Figure 7.

BPM31510 decreases cell viability in patient-derived organoids (PDO) derived from pancreatic tumours, alters G3PDH and Complex II-dependent respiration, and promotes substrate-specific reactive oxygen species (ROS) production. (a) Haematoxylin and eosin-stained PDOs (left panel). PDO viability after treatment with BPM31510 (right panel). PDOs were untreated or treated with either DMSO or a toxic mix of cyclohexane (50 µg/mL) and puromycin (2 µg/mL), gemcitabine (1 or 10 µM), 5-FU (1 or 10 µM), or BPM31510 (100–10,000 µM) for 72 h, and cell viability was assessed using a CytoTOX Glo cytotoxicity assay.

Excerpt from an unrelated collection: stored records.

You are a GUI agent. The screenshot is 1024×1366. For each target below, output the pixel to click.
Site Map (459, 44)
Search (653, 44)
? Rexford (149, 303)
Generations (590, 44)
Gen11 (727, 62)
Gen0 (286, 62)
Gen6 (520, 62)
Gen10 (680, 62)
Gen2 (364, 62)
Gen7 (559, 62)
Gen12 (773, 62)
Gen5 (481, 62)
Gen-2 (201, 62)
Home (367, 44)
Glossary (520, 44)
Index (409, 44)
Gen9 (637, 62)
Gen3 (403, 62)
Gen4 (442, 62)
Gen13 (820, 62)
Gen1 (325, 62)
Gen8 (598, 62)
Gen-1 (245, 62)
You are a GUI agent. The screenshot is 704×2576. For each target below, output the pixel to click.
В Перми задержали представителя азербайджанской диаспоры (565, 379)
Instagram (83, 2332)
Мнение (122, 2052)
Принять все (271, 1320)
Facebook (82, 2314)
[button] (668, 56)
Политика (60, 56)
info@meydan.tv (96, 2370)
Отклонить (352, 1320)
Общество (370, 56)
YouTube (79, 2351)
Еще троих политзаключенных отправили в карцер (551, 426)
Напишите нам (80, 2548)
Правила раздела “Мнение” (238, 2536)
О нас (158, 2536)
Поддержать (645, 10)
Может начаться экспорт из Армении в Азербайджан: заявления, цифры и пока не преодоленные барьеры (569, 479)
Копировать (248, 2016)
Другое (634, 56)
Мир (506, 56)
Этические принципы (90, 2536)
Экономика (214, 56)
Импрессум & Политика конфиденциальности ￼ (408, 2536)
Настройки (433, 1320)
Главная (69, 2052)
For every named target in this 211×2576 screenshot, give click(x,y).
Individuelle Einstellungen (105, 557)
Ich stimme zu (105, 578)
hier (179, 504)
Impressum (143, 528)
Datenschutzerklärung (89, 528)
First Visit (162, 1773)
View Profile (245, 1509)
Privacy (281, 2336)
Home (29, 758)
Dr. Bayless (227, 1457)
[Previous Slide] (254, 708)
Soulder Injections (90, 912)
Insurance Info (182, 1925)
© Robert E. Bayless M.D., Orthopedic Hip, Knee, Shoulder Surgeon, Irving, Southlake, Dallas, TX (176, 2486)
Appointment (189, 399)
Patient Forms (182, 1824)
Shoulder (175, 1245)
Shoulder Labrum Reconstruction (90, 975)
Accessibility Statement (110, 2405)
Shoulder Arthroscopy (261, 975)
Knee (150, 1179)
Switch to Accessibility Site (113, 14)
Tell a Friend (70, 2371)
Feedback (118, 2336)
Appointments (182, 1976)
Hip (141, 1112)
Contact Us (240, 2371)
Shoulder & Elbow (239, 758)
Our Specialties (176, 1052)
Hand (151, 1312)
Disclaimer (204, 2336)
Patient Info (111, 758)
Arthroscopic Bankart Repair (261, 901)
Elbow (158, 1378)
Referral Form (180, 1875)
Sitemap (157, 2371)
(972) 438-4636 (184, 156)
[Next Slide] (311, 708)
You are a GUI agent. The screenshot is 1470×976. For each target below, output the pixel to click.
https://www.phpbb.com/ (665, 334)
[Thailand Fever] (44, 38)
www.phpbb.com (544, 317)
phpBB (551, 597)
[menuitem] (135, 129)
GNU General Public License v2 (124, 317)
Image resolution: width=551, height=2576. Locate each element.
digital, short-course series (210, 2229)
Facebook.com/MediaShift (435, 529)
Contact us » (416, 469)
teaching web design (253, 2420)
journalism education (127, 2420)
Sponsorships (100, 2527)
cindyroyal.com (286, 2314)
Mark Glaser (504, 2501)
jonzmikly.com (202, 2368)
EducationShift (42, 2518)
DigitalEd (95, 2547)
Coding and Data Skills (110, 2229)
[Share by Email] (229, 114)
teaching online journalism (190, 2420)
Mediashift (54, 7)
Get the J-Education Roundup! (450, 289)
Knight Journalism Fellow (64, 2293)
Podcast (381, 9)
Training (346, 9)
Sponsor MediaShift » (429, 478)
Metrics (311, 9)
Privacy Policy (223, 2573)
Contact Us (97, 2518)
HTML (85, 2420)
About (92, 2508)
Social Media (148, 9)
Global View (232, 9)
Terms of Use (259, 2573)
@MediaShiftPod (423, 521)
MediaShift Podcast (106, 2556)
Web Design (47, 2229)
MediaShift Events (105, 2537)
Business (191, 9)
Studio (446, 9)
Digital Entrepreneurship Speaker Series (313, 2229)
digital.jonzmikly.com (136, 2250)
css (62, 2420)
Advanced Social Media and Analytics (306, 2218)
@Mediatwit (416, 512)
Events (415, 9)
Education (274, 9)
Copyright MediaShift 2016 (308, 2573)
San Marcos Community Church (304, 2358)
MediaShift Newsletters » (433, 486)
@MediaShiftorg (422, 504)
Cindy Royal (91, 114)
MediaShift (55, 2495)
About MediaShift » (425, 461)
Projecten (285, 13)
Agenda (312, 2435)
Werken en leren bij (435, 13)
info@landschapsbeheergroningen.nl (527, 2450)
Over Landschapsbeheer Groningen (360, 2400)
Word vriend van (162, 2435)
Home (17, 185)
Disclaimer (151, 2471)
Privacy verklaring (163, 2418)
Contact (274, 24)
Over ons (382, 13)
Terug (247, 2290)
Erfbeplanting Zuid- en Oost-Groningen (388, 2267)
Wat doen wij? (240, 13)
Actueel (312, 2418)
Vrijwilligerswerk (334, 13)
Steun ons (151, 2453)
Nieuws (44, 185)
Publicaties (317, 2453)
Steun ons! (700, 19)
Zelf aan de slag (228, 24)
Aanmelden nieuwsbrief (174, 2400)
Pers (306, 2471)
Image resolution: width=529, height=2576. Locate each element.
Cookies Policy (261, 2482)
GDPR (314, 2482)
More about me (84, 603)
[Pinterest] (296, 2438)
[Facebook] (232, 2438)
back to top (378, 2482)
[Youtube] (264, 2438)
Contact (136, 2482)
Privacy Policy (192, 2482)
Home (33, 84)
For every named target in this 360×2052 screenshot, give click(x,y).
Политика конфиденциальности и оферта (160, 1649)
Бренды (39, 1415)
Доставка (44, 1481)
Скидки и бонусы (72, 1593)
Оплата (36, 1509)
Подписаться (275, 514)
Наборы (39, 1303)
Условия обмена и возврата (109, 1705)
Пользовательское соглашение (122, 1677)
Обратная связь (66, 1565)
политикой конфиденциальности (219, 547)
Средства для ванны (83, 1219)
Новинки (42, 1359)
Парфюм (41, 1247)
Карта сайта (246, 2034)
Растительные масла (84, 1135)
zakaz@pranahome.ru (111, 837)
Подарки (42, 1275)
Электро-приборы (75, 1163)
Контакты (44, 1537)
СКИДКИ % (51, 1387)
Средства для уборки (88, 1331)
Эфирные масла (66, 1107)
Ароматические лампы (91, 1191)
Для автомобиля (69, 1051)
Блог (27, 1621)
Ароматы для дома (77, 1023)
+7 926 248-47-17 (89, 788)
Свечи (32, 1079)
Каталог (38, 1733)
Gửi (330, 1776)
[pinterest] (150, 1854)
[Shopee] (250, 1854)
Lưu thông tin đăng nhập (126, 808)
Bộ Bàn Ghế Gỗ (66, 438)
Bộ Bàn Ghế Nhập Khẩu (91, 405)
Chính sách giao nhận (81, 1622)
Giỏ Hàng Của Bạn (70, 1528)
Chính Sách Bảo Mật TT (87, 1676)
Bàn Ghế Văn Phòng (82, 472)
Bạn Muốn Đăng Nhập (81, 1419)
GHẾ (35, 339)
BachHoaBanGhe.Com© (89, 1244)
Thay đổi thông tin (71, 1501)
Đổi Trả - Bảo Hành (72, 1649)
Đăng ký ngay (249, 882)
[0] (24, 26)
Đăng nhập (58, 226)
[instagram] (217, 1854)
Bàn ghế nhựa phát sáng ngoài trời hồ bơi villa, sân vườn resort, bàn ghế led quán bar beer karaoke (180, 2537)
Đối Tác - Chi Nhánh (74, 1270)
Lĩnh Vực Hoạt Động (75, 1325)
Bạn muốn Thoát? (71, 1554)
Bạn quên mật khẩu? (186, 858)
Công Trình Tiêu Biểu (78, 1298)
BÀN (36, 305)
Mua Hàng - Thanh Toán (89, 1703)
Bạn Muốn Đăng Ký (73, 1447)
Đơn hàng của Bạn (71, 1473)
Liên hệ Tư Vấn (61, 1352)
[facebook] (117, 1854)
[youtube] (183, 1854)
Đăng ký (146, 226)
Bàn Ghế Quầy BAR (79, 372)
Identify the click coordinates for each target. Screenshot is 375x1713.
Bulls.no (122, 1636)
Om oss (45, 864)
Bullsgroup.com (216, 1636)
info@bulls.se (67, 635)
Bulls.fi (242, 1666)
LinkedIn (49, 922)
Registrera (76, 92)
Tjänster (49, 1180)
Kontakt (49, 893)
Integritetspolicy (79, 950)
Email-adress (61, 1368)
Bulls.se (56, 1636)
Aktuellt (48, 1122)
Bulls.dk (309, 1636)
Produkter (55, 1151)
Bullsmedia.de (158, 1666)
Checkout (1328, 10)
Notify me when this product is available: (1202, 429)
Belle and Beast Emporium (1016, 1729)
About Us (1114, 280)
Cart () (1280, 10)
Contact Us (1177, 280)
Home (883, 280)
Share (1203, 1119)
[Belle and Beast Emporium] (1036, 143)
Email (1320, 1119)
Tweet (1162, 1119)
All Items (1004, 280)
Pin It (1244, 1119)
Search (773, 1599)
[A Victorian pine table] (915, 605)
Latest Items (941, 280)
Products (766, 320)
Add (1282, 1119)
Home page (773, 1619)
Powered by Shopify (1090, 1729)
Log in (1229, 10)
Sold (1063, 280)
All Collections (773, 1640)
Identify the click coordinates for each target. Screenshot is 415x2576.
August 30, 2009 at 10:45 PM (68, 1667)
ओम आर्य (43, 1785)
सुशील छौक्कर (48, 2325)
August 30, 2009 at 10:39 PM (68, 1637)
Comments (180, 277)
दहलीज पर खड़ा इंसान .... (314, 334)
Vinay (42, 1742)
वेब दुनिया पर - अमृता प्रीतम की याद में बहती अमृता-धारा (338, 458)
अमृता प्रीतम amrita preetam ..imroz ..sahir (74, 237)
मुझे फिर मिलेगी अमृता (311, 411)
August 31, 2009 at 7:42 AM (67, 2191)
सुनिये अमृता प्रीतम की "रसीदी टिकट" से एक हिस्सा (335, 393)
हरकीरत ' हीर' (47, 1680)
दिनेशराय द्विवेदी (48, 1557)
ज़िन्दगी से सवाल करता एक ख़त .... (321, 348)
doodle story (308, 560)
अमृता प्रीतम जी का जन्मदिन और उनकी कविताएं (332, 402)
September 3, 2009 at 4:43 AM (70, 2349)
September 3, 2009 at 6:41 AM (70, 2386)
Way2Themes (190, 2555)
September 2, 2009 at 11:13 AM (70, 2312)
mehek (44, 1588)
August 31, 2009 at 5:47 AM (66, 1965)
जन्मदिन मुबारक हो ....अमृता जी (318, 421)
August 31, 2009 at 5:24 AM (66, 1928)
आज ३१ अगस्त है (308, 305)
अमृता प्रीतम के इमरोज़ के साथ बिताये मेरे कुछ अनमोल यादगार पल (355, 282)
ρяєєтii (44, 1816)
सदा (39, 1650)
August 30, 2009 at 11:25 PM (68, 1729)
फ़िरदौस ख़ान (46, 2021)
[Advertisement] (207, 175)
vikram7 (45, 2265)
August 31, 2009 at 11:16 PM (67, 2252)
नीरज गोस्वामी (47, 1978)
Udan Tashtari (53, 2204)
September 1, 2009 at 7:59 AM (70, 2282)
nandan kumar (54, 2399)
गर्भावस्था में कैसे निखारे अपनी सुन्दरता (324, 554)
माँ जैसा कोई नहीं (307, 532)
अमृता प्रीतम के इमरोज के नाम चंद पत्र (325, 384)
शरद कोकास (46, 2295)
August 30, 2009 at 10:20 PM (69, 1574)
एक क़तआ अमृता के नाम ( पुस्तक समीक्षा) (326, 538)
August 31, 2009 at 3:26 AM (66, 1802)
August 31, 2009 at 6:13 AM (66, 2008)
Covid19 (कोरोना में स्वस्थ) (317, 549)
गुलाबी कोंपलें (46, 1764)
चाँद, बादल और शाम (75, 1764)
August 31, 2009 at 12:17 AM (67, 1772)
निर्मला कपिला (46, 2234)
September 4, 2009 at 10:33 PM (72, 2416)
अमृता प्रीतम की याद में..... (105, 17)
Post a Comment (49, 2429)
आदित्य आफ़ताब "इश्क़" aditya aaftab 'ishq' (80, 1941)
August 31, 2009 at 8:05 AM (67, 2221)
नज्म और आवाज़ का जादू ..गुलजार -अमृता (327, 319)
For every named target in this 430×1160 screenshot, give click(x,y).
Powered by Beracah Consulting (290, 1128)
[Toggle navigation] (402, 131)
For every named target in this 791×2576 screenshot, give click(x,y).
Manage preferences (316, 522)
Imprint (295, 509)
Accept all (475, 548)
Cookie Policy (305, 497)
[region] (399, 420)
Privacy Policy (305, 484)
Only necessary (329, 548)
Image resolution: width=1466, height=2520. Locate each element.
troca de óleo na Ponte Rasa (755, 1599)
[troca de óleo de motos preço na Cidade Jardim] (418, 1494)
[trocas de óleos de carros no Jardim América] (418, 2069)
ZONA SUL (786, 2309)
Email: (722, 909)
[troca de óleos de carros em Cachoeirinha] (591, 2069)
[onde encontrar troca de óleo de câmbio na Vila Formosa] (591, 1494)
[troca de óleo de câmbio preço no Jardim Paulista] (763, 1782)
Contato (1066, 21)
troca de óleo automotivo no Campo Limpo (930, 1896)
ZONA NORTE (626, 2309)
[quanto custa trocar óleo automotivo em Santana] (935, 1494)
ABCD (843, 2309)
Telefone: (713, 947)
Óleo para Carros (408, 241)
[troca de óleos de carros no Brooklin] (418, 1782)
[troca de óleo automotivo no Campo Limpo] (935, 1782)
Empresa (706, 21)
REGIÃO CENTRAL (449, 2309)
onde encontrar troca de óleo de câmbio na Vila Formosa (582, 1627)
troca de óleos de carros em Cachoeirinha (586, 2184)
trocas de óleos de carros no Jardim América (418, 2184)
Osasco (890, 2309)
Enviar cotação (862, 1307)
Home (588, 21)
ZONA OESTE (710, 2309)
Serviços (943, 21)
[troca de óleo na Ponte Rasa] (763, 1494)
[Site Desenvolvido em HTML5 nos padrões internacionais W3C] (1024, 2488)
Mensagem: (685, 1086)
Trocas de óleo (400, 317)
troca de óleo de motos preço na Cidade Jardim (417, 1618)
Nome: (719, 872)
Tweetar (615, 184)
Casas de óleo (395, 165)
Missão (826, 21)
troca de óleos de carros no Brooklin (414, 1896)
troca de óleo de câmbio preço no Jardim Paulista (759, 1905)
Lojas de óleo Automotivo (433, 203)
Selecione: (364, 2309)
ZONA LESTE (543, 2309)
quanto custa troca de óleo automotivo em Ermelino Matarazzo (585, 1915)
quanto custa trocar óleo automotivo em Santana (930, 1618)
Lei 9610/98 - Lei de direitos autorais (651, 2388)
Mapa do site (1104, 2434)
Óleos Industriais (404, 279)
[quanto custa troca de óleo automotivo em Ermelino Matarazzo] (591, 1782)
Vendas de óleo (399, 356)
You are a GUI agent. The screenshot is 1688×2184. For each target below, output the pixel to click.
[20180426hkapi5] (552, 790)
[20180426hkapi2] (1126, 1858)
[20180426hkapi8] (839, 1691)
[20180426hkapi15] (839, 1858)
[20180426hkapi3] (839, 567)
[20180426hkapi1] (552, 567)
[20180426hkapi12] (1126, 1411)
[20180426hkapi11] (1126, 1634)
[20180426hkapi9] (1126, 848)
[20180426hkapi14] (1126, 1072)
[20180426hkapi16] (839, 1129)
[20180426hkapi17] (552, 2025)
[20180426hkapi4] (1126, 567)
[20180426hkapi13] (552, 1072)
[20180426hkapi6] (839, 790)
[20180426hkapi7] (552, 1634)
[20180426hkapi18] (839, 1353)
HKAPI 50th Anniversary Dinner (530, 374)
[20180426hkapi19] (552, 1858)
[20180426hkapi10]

The data represent the means ± SEM of three biological replicates. (b) BPM31510 decreases PDO size after 72 h of treatment. Representative images of PDO after 3 and 7 days of treatment with BPM31510 (left). The boxplots represent the distribution of PDO size following treatment (right). (c) Mitochondrial H₂O₂ generation during succinate-driven (left) and G3PDH-driven (right) respiration in PDOs after BPM31510 treatment. The data represent the means ± SEM of three independent experiments. All data were analysed by one-way ANOVA followed by Dunnett’s or Tukey’s post hoc test; *p < 0.05, ***p < 0.01, ****p < 0.001 compared to the untreated control group.